▸ **Kutipan Halaman**
══════════

Dari penjelasan di atas dapat diketahui bahwa Ilmu Kalam amat erat kaitannya dengan Ilmu Mantiq atau Logika. Hal ini bersama dengan Falsafah secara keseluruhan, mulai dikenal  orang-orang Muslim Arab setelah mereka menaklukkan dan kemudian bergaul dengan bangsa-bangsa yang berlatar-belakang peradaban Yunani dan dunia pemikiran Yunani (Hellenisme). Hampir semua daerah menjadi sasaran pembebasan (fat'h, liberation) orang-orang Muslim telah terlebih dahulu mengalami Hellenisasi (disamping Kristenisasi). Daerah-daerah itu ialah Syria, Irak, Mesir dan Anatolia, dengan pusat-pusat Hellenisme yang giat seperti Damaskus, Antokia, Harran, dan Aleksandria. Persia (Iran) pun, meski tidak mengalami Kristenisasi (tetap beragama Majusi atau Zoroastrianisme), juga sedikit banyak mengalami Hellenisasi, dengan Jundisapur sebagai pusat Hellenisme Persia.
Berangkat dari sinilah makalah ini diangkat, sebagai upaya untuk menjelaskan serta melakukan analisa kritis terhadap beberapa hal yang terkait dengan sebab-sebab munculnya Ilmu Kalam dari sisi historis, mengingat sebagaimana uraian di atas bahwa ilmu ini muncul beberapa abad setelah wafatnya Nabi Saw. Jadi makalah ini lebih bersifat deskriptif analitis atas fenomena atau peristiwa yang melatarbelakangi kemunculan Ilmu Kalam yang diawali dengan kemunculan gerakan politik dan menimbulkan beberapa aliran politik. Sebelum membahas masalah-masalah tersebut, dalam makalah ini akan dibahas secara ringkas proses pengangkatan kedua khalifah sebelum kekhalifahan Utsman bin Affan.
Karena penulis menganalisa bahwa inti persoalannya adalah pada masalah kekuasaan, yaitu pengangkatan khalifah serta terbunuhnya khalifah yang sah yaitu Utsman yang diakibatkan oleh adanya al Fitnah al Kubra yang dilakukan oleh sekelompok orang atau oknum yang tidak bertanggung jawab. Oleh karena itu penulis akan mencoba menganalisa serta memberikan interpretasi yang didasarkan kepada beberapa referensi yang otoritatif semisal buku History of Arabs karya Philip K.Hitti, Sejarah Pemikiran dan Peradaban Islam karya Muh. Abd. Karim, Islam dari Masa ke Masa karya Ahmad Amin, dan lain-lain.

══════════

▸ **Cuplikan Data**
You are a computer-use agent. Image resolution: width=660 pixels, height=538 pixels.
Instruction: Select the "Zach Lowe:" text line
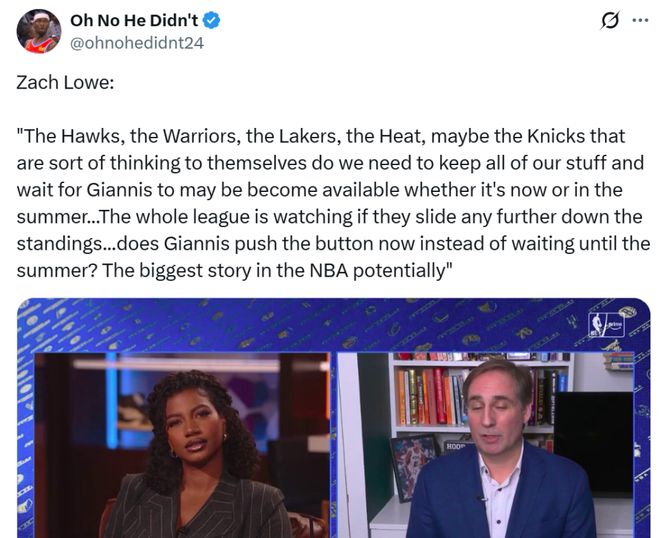point(65,83)
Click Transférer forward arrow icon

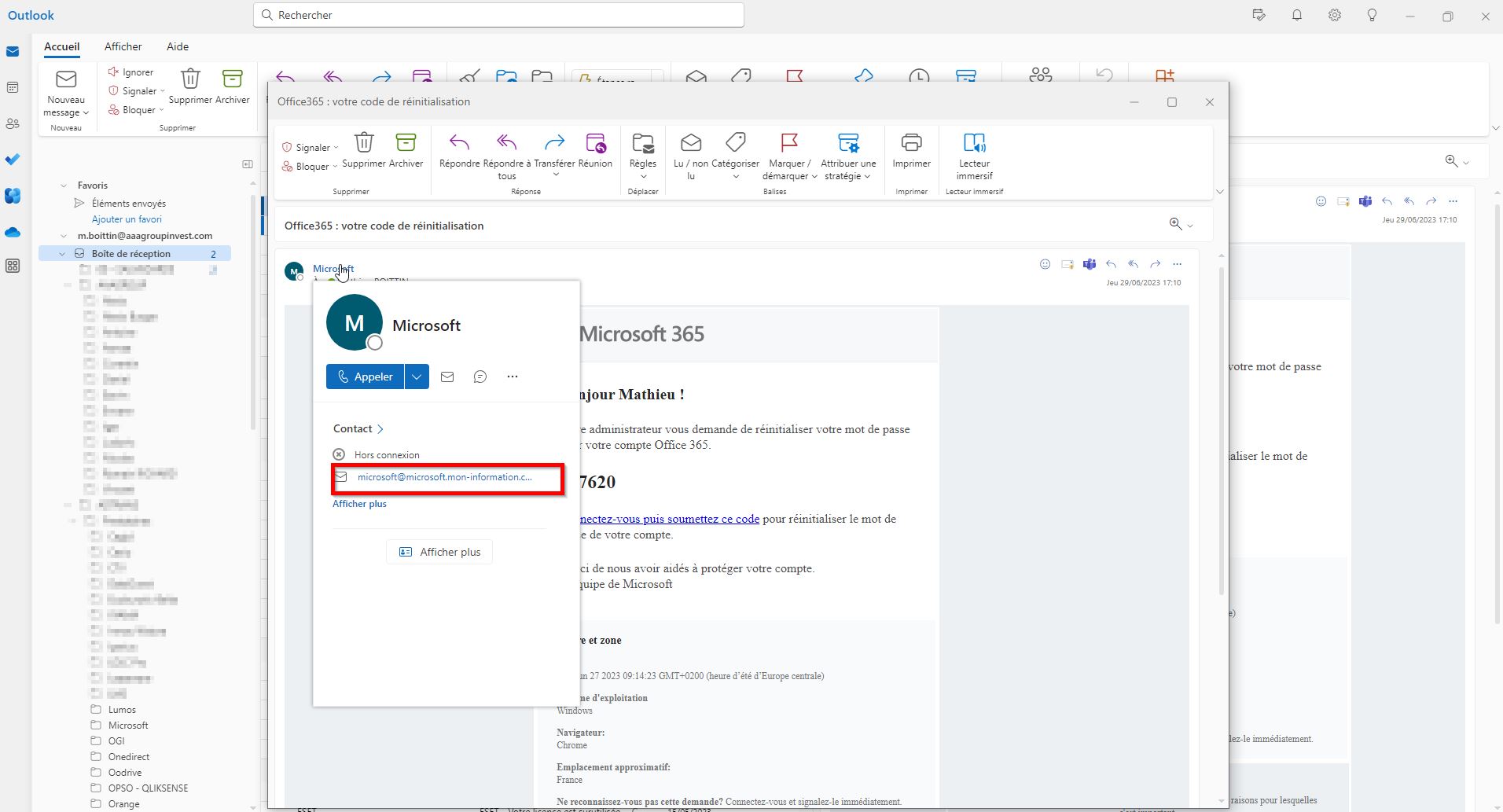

══════════

▸ **Petunjuk**
1. Jawablah pertanyaan berikut berdasarkan kutipan halaman:
(a) Kota apa yang disebut sebagai pusat Hellenisme Persia?
(b) Menurut penulis, pada masalah apa inti persoalannya terletak?
(c) Siapa penulis buku History of Arabs?
2. Kota mana saja yang disebut sebagai pusat Hellenisme dalam kutipan halaman?

▸ **Jawaban yang Diharapkan**
1.
(a) Jundisapur.
(b) Masalah kekuasaan, yaitu pengangkatan khalifah serta terbunuhnya khalifah yang sah, Utsman.
(c) Philip K. Hitti.

2. Damaskus, Antokia, Harran, Aleksandria, Jundisapur